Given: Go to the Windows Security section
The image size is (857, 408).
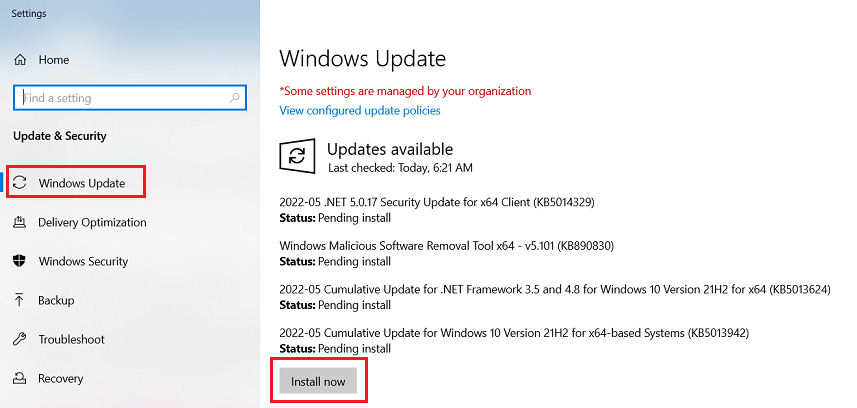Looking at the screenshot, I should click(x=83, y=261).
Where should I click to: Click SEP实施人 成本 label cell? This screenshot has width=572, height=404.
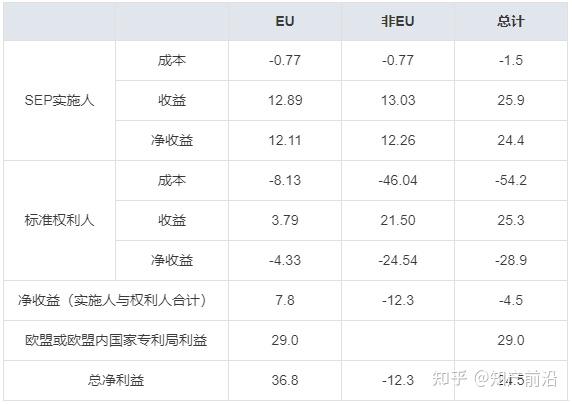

--

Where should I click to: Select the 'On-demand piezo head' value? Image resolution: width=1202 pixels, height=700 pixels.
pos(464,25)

...

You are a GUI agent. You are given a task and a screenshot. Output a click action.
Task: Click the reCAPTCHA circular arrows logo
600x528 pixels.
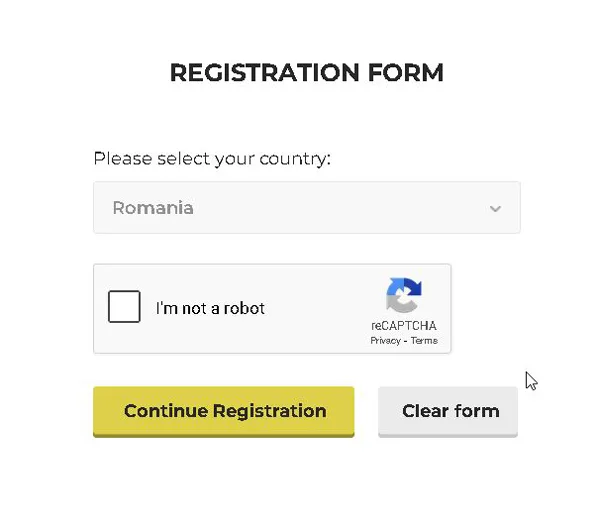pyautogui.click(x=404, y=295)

→ Work required:
Both boundary lines included, write out word for word only the lines above from the one containing "The image size is (857, 408)." to the one containing "Where should I click to: Click", leaving out any pictures.

→ Expected answer:
The image size is (857, 408).
Looking at the screenshot, I should click(x=83, y=261).
Where should I click to: Click SEP实施人 成本 label cell? This screenshot has width=572, height=404.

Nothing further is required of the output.